> _What to work on_
Please recast the material below as a JSON list of strings, with one string for each line and any blank lines left out.

(Text and element pointing records)
________

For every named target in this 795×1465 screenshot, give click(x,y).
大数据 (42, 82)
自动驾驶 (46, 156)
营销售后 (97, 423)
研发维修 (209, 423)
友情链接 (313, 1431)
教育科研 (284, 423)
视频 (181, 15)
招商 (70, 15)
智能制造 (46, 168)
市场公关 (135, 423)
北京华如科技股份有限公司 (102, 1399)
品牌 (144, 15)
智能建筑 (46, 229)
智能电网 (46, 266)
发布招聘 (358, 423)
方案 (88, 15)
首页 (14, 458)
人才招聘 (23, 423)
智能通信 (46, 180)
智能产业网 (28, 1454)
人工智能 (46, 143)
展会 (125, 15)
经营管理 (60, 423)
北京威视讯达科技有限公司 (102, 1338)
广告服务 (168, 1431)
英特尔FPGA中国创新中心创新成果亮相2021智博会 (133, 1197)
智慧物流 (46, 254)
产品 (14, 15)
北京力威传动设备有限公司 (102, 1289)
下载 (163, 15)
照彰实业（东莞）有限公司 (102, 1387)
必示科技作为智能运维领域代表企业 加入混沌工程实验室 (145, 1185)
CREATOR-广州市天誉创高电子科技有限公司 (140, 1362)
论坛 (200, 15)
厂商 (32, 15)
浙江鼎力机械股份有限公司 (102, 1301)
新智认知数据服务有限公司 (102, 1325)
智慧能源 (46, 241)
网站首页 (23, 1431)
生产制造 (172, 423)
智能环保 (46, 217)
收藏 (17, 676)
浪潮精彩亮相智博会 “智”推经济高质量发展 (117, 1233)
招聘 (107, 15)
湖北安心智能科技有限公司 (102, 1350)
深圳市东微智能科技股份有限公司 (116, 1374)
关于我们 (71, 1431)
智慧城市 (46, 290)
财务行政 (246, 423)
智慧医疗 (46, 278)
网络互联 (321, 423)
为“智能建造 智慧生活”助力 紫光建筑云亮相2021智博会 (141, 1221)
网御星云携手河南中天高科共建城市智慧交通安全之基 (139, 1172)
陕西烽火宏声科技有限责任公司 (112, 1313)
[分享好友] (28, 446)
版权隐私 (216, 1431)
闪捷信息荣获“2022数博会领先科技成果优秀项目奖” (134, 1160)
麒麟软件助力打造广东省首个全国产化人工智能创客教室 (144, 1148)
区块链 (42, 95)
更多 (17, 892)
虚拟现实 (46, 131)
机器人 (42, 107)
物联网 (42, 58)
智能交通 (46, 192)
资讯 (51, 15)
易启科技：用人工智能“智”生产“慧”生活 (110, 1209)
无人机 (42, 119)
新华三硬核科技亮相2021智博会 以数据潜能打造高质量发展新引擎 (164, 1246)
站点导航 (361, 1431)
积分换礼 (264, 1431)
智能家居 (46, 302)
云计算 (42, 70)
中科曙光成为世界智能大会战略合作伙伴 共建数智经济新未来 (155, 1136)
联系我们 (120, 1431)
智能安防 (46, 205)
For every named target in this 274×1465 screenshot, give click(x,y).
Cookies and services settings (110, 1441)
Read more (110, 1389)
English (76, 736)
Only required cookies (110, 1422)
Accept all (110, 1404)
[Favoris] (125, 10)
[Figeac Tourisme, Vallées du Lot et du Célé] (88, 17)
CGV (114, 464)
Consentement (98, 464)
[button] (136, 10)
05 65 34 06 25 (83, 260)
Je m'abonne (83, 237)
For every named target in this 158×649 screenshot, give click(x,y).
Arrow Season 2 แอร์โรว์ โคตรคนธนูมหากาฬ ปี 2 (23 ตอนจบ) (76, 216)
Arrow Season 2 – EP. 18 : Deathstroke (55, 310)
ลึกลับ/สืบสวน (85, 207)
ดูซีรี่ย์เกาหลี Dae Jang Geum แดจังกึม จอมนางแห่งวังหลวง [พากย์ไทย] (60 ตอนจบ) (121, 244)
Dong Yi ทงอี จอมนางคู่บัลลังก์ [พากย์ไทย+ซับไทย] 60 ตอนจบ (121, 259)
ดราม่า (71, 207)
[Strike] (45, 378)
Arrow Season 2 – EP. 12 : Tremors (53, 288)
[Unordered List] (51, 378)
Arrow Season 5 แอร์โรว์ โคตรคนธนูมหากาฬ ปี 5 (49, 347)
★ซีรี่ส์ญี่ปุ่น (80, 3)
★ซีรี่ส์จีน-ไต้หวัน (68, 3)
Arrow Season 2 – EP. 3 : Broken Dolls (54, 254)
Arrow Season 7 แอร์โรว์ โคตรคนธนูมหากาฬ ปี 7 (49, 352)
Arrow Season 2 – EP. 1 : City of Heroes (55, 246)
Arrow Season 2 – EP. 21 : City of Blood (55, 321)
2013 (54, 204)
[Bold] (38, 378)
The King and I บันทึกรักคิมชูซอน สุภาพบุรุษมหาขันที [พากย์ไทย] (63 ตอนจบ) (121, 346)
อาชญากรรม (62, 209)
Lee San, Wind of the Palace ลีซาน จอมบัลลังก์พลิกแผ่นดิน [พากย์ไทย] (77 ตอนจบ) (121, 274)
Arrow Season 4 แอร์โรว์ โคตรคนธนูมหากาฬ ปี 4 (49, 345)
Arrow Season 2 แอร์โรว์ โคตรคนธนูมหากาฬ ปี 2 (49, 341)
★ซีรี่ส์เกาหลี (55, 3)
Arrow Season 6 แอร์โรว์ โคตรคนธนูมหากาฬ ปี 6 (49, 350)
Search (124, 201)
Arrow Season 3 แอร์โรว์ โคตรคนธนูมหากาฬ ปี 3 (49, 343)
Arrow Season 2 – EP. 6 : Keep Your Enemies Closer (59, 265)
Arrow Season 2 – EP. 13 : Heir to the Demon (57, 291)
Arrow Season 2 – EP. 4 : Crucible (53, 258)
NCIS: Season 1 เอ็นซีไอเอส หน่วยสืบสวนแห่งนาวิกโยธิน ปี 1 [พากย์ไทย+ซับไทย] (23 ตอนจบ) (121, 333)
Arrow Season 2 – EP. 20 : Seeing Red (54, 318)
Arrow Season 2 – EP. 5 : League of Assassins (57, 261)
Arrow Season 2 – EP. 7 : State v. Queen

________

> _Task result_
[
  "For every named target in this 795×1465 screenshot, give click(x,y).",
  "大数据 (42, 82)",
  "自动驾驶 (46, 156)",
  "营销售后 (97, 423)",
  "研发维修 (209, 423)",
  "友情链接 (313, 1431)",
  "教育科研 (284, 423)",
  "视频 (181, 15)",
  "招商 (70, 15)",
  "智能制造 (46, 168)",
  "市场公关 (135, 423)",
  "北京华如科技股份有限公司 (102, 1399)",
  "品牌 (144, 15)",
  "智能建筑 (46, 229)",
  "智能电网 (46, 266)",
  "发布招聘 (358, 423)",
  "方案 (88, 15)",
  "首页 (14, 458)",
  "人才招聘 (23, 423)",
  "智能通信 (46, 180)",
  "智能产业网 (28, 1454)",
  "人工智能 (46, 143)",
  "展会 (125, 15)",
  "经营管理 (60, 423)",
  "北京威视讯达科技有限公司 (102, 1338)",
  "广告服务 (168, 1431)",
  "英特尔FPGA中国创新中心创新成果亮相2021智博会 (133, 1197)",
  "智慧物流 (46, 254)",
  "产品 (14, 15)",
  "北京力威传动设备有限公司 (102, 1289)",
  "下载 (163, 15)",
  "照彰实业（东莞）有限公司 (102, 1387)",
  "必示科技作为智能运维领域代表企业 加入混沌工程实验室 (145, 1185)",
  "CREATOR-广州市天誉创高电子科技有限公司 (140, 1362)",
  "论坛 (200, 15)",
  "厂商 (32, 15)",
  "浙江鼎力机械股份有限公司 (102, 1301)",
  "新智认知数据服务有限公司 (102, 1325)",
  "智慧能源 (46, 241)",
  "网站首页 (23, 1431)",
  "生产制造 (172, 423)",
  "智能环保 (46, 217)",
  "收藏 (17, 676)",
  "浪潮精彩亮相智博会 “智”推经济高质量发展 (117, 1233)",
  "招聘 (107, 15)",
  "湖北安心智能科技有限公司 (102, 1350)",
  "深圳市东微智能科技股份有限公司 (116, 1374)",
  "关于我们 (71, 1431)",
  "智慧城市 (46, 290)",
  "财务行政 (246, 423)",
  "智慧医疗 (46, 278)",
  "网络互联 (321, 423)",
  "为“智能建造 智慧生活”助力 紫光建筑云亮相2021智博会 (141, 1221)",
  "网御星云携手河南中天高科共建城市智慧交通安全之基 (139, 1172)",
  "陕西烽火宏声科技有限责任公司 (112, 1313)",
  "[分享好友] (28, 446)",
  "版权隐私 (216, 1431)",
  "闪捷信息荣获“2022数博会领先科技成果优秀项目奖” (134, 1160)",
  "麒麟软件助力打造广东省首个全国产化人工智能创客教室 (144, 1148)",
  "区块链 (42, 95)",
  "更多 (17, 892)",
  "虚拟现实 (46, 131)",
  "机器人 (42, 107)",
  "物联网 (42, 58)",
  "智能交通 (46, 192)",
  "资讯 (51, 15)",
  "易启科技：用人工智能“智”生产“慧”生活 (110, 1209)",
  "无人机 (42, 119)",
  "新华三硬核科技亮相2021智博会 以数据潜能打造高质量发展新引擎 (164, 1246)",
  "站点导航 (361, 1431)",
  "积分换礼 (264, 1431)",
  "智能家居 (46, 302)",
  "云计算 (42, 70)",
  "中科曙光成为世界智能大会战略合作伙伴 共建数智经济新未来 (155, 1136)",
  "联系我们 (120, 1431)",
  "智能安防 (46, 205)",
  "For every named target in this 274×1465 screenshot, give click(x,y).",
  "Cookies and services settings (110, 1441)",
  "Read more (110, 1389)",
  "English (76, 736)",
  "Only required cookies (110, 1422)",
  "Accept all (110, 1404)",
  "[Favoris] (125, 10)",
  "[Figeac Tourisme, Vallées du Lot et du Célé] (88, 17)",
  "CGV (114, 464)",
  "Consentement (98, 464)",
  "[button] (136, 10)",
  "05 65 34 06 25 (83, 260)",
  "Je m'abonne (83, 237)",
  "For every named target in this 158×649 screenshot, give click(x,y).",
  "Arrow Season 2 แอร์โรว์ โคตรคนธนูมหากาฬ ปี 2 (23 ตอนจบ) (76, 216)",
  "Arrow Season 2 – EP. 18 : Deathstroke (55, 310)",
  "ลึกลับ/สืบสวน (85, 207)",
  "ดูซีรี่ย์เกาหลี Dae Jang Geum แดจังกึม จอมนางแห่งวังหลวง [พากย์ไทย] (60 ตอนจบ) (121, 244)",
  "Dong Yi ทงอี จอมนางคู่บัลลังก์ [พากย์ไทย+ซับไทย] 60 ตอนจบ (121, 259)",
  "ดราม่า (71, 207)",
  "[Strike] (45, 378)",
  "Arrow Season 2 – EP. 12 : Tremors (53, 288)",
  "[Unordered List] (51, 378)",
  "Arrow Season 5 แอร์โรว์ โคตรคนธนูมหากาฬ ปี 5 (49, 347)",
  "★ซีรี่ส์ญี่ปุ่น (80, 3)",
  "★ซีรี่ส์จีน-ไต้หวัน (68, 3)",
  "Arrow Season 2 – EP. 3 : Broken Dolls (54, 254)",
  "Arrow Season 7 แอร์โรว์ โคตรคนธนูมหากาฬ ปี 7 (49, 352)",
  "Arrow Season 2 – EP. 1 : City of Heroes (55, 246)",
  "Arrow Season 2 – EP. 21 : City of Blood (55, 321)",
  "2013 (54, 204)",
  "[Bold] (38, 378)",
  "The King and I บันทึกรักคิมชูซอน สุภาพบุรุษมหาขันที [พากย์ไทย] (63 ตอนจบ) (121, 346)",
  "อาชญากรรม (62, 209)",
  "Lee San, Wind of the Palace ลีซาน จอมบัลลังก์พลิกแผ่นดิน [พากย์ไทย] (77 ตอนจบ) (121, 274)",
  "Arrow Season 4 แอร์โรว์ โคตรคนธนูมหากาฬ ปี 4 (49, 345)",
  "Arrow Season 2 แอร์โรว์ โคตรคนธนูมหากาฬ ปี 2 (49, 341)",
  "★ซีรี่ส์เกาหลี (55, 3)",
  "Arrow Season 6 แอร์โรว์ โคตรคนธนูมหากาฬ ปี 6 (49, 350)",
  "Search (124, 201)",
  "Arrow Season 3 แอร์โรว์ โคตรคนธนูมหากาฬ ปี 3 (49, 343)",
  "Arrow Season 2 – EP. 6 : Keep Your Enemies Closer (59, 265)",
  "Arrow Season 2 – EP. 13 : Heir to the Demon (57, 291)",
  "Arrow Season 2 – EP. 4 : Crucible (53, 258)",
  "NCIS: Season 1 เอ็นซีไอเอส หน่วยสืบสวนแห่งนาวิกโยธิน ปี 1 [พากย์ไทย+ซับไทย] (23 ตอนจบ) (121, 333)",
  "Arrow Season 2 – EP. 20 : Seeing Red (54, 318)",
  "Arrow Season 2 – EP. 5 : League of Assassins (57, 261)",
  "Arrow Season 2 – EP. 7 : State v. Queen"
]